Efforts to reform healthcare may fail unless they employ four elements upon which SETMA depends in its transformative efforts:
1. The methodology of healthcare must be electronic patient management.
2. The content and standards of healthcare delivery must be evidenced-based medicine.
3. The structure and organization of healthcare delivery must be patient-centered medical home.
4. The payment methodology of healthcare delivery must be that of “Medicare Advantage”.
At the core of these principles is SETMA’s belief and practice that one or two quality metrics will have little impact upon the processes and outcomes of healthcare delivery. SETMA employs two definitions in this analysis:
¡ A “cluster” is seven or more quality metrics for a single condition, i.e., diabetes, hypertension, etc.
¡ A “galaxy” is multiple clusters for the same patient, i.e., diabetes, hypertension, lipids, CHF, etc.
SETMA believes that fulfilling a single or a few quality metrics does not change outcomes, but fulfilling “clusters” and “galaxies” of metrics at the point-of-care can and will change outcomes.
SETMA’s model of care is based on these four principles and these concepts of “clusters” and “galaxies” of quality metrics. We are achieving significant results with them.
Contrasting SETMA’s “model of care” with the other organizations participating in the Center’s study will allow SETMA and the Center to understand the processes of healthcare transformation more fully.
The SETMA Model of Care
· The tracking by each provider on each patient of their performance on preventive care, screening care and quality standards for acute and chronic care. SETMA’s design is such that tracking occurs simultaneously with the performing of these services by the entire healthcare team, including the personal provider, nurse, clerk, management, etc.
· The auditing of performance on the same standards either of the entire practice, of each individual clinic, and of each provider on a population, or of a panel of patients. SETMA believes that this is the piece missing from most healthcare programs.

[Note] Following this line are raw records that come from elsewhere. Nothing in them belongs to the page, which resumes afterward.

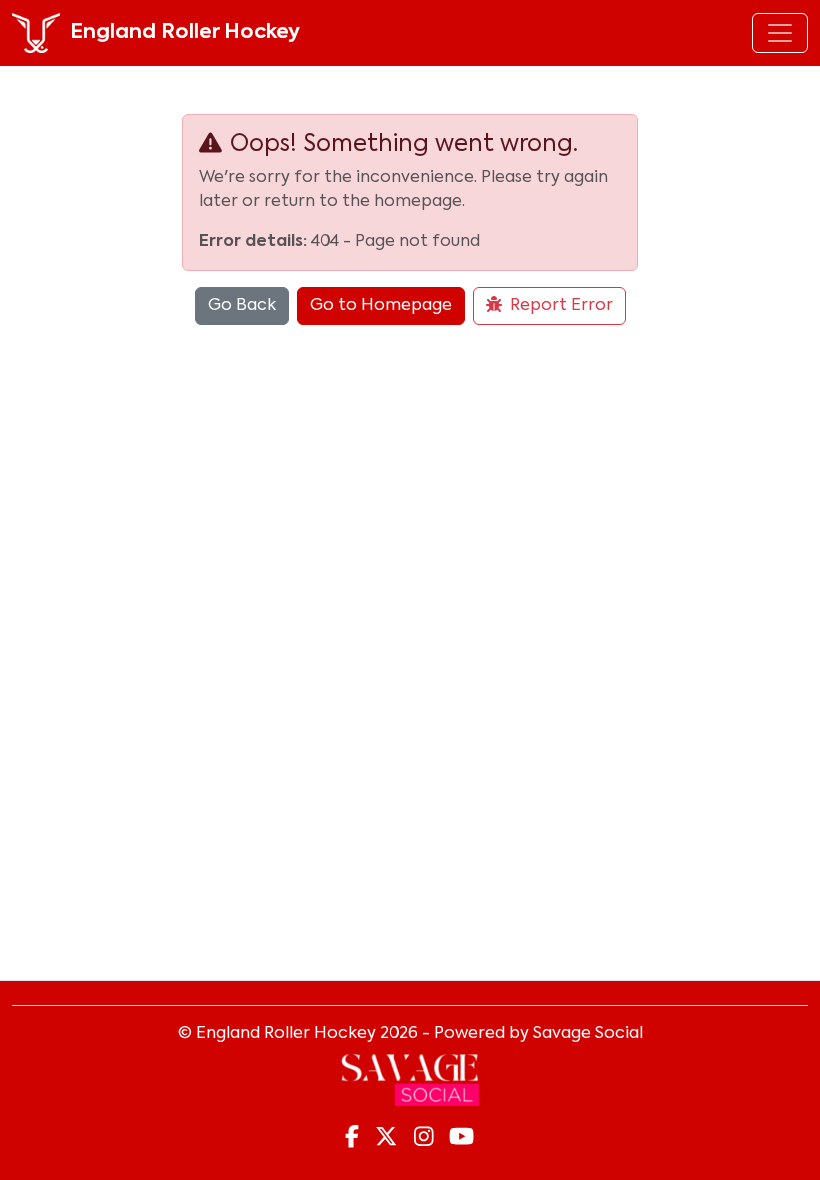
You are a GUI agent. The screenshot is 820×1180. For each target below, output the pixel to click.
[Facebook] (352, 1138)
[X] (386, 1138)
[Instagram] (424, 1138)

· The statistical analyzing of the above audit-performance in order to measure improvement by practice, by clinic or by provider. This includes analysis for ethnic disparities, and other discriminators such as age, gender, payer class, socio-economic groupings, education, frequency of visit, frequency of testing, etc. This allows SETMA to look for leverage points through which SETMA can improve the care we provide.
· The public reporting by provider of performance on hundreds of quality measures. This places pressure on all providers to improve, and it allows patients to know what is expected of them. The disease management tool “plans of care” and the medical-home- coordination document summarizes a patient’s state of care and encourages them to ask their provider for any preventive or screening care which has not been provided. Any such services which are not completed are clearly identified for the patient. We believe this is the best way to overcome provider and patient “treatment inertia.”
· The design of Quality Assessment and Permanence Improvement (QAPI) Initiatives – this year SETMA’s initiatives involve the elimination of all ethnic diversities of care in diabetes, hypertension and dyslipidemia. Also, we have designed a program for reducing preventable readmissions to the hospital. We have completed a COGNOS Report which allows us to analyze our hospital care carefully.